(Stored items)
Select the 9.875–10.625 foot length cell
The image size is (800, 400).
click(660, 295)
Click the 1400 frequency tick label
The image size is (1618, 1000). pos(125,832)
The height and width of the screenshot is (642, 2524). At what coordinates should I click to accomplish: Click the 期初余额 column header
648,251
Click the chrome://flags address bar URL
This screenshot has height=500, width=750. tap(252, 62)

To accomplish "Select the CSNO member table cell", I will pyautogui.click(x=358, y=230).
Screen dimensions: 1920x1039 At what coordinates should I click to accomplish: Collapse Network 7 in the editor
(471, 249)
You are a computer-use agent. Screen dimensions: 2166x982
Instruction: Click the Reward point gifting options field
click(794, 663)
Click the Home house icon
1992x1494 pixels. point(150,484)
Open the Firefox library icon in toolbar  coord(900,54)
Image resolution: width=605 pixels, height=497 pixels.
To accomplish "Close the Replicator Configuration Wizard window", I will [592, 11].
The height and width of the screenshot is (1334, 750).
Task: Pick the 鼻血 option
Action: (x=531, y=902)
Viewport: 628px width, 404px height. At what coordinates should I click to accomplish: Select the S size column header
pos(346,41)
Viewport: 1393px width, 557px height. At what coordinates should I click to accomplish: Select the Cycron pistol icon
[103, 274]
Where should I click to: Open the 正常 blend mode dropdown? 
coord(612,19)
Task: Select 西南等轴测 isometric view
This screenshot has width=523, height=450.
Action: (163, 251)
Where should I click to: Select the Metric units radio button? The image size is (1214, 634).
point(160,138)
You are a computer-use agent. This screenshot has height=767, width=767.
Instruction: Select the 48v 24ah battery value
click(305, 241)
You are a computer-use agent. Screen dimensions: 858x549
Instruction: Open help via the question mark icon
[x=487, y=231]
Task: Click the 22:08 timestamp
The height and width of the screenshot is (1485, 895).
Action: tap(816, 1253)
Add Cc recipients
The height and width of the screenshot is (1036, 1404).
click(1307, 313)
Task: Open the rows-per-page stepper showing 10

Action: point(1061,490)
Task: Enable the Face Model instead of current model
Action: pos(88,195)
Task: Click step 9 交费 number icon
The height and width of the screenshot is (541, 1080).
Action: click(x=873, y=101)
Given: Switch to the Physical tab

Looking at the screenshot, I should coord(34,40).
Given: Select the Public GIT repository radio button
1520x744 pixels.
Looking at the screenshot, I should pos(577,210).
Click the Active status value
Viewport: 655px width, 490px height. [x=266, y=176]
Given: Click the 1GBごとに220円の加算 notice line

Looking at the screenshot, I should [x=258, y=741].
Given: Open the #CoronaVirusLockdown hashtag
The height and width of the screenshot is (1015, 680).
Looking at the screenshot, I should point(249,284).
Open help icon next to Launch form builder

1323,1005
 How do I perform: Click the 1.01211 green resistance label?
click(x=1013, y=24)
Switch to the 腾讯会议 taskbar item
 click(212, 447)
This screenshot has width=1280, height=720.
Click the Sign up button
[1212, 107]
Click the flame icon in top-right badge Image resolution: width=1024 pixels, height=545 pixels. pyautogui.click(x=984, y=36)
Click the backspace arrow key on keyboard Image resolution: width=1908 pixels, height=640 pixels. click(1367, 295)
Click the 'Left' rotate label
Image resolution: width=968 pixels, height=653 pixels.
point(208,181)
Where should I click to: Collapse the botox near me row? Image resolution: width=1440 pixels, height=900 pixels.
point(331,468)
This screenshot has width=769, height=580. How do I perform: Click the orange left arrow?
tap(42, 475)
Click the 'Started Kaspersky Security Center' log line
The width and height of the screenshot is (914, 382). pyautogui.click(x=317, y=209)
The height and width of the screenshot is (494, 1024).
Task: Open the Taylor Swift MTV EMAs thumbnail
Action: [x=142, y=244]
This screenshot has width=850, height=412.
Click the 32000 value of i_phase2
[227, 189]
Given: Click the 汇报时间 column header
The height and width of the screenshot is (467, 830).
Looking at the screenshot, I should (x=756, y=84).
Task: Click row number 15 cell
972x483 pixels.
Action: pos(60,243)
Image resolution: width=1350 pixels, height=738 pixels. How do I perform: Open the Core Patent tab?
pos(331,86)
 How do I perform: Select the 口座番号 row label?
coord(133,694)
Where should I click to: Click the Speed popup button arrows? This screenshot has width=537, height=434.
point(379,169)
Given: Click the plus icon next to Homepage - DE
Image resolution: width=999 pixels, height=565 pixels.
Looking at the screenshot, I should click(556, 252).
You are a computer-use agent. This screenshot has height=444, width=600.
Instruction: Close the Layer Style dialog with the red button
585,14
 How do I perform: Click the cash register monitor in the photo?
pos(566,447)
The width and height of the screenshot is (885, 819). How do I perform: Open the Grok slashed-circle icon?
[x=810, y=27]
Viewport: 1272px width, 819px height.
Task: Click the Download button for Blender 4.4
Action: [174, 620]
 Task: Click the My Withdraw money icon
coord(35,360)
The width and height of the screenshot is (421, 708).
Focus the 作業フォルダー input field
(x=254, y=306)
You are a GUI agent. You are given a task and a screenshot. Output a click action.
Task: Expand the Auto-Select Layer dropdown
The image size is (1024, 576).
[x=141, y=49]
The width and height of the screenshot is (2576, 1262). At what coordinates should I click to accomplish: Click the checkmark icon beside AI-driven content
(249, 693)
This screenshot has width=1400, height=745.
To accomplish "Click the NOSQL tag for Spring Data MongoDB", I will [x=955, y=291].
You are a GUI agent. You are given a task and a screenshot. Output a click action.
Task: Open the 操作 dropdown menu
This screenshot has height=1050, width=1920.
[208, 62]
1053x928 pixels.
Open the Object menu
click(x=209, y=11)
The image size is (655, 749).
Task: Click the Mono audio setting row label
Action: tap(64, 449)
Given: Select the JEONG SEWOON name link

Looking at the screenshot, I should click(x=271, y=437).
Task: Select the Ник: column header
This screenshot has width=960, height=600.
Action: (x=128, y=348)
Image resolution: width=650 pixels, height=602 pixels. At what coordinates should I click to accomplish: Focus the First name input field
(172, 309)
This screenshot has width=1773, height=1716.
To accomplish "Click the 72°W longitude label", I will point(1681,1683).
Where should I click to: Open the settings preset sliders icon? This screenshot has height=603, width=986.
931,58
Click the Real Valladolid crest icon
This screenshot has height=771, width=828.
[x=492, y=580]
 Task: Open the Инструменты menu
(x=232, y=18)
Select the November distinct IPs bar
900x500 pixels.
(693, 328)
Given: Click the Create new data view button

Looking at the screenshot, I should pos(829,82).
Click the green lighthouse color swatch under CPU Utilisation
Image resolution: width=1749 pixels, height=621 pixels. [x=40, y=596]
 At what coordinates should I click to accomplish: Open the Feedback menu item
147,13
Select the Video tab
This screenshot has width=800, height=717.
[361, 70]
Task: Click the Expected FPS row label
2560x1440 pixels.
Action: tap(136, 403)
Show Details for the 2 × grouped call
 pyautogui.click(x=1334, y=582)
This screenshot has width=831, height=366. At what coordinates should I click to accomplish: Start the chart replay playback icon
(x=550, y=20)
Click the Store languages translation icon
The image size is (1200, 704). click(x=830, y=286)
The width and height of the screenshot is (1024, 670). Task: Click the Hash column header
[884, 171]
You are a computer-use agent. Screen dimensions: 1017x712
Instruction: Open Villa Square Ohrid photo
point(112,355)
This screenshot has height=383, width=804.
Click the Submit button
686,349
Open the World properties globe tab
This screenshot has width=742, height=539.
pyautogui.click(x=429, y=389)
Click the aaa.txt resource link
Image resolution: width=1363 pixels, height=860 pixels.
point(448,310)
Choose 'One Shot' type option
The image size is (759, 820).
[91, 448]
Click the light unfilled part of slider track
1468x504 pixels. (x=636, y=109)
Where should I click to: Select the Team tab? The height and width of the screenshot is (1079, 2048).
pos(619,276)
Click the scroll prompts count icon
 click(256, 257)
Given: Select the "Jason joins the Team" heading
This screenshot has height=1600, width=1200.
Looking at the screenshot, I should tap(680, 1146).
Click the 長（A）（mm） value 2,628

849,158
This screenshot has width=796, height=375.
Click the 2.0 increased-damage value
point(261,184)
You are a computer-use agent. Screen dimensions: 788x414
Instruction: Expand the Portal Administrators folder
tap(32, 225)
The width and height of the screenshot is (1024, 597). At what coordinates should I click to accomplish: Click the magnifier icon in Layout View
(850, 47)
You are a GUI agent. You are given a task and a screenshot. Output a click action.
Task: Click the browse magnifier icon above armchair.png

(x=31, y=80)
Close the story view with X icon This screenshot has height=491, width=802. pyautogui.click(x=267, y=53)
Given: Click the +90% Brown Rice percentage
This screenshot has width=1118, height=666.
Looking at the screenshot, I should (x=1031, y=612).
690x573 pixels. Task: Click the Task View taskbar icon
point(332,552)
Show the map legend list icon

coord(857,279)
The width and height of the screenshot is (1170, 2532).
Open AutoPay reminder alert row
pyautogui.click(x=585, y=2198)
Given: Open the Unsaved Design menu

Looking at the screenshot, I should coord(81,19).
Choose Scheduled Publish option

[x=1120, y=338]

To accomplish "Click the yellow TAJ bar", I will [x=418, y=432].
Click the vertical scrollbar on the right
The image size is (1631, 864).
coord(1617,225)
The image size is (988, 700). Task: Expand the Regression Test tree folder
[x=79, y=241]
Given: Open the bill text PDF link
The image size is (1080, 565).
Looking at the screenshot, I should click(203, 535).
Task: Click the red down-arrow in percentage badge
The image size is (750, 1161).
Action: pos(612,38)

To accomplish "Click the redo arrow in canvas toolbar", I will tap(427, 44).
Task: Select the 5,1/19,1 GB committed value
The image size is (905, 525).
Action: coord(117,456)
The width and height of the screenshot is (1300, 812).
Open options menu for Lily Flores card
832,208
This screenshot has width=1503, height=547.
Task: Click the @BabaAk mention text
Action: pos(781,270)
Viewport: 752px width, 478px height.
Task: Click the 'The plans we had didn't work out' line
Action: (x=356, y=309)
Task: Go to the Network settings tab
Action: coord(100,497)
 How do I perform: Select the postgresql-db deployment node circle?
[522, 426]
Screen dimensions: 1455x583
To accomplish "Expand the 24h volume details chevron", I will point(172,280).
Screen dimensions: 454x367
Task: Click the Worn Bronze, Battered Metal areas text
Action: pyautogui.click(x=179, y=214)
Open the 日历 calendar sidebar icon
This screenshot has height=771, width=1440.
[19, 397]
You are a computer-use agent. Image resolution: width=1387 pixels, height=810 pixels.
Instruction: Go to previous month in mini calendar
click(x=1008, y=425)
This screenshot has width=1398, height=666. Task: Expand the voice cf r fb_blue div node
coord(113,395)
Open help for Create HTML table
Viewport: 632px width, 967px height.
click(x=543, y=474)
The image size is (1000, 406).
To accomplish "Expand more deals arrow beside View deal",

§ Task requirements
Copy out the data above word for word, starting at its first line and ending with the line that contains "Image resolution: width=605".

§ Output of the task
Select the 9.875–10.625 foot length cell
The image size is (800, 400).
click(660, 295)
Click the 1400 frequency tick label
The image size is (1618, 1000). pos(125,832)
The height and width of the screenshot is (642, 2524). At what coordinates should I click to accomplish: Click the 期初余额 column header
648,251
Click the chrome://flags address bar URL
This screenshot has height=500, width=750. tap(252, 62)

To accomplish "Select the CSNO member table cell", I will pyautogui.click(x=358, y=230).
Screen dimensions: 1920x1039 At what coordinates should I click to accomplish: Collapse Network 7 in the editor
(471, 249)
You are a computer-use agent. Screen dimensions: 2166x982
Instruction: Click the Reward point gifting options field
click(794, 663)
Click the Home house icon
1992x1494 pixels. point(150,484)
Open the Firefox library icon in toolbar  coord(900,54)
Image resolution: width=605 pixels, height=497 pixels.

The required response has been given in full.